== Exercise inputs

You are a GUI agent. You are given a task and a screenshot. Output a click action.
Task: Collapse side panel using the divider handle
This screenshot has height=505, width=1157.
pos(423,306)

====
== Exercise inputs

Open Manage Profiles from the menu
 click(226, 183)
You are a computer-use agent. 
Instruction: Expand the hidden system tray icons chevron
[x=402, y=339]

====

Copy out every line in the records where the word "agent" is found.

Result for this exercise
You are a GUI agent. You are given a task and a screenshot. Output a click action.
You are a computer-use agent. 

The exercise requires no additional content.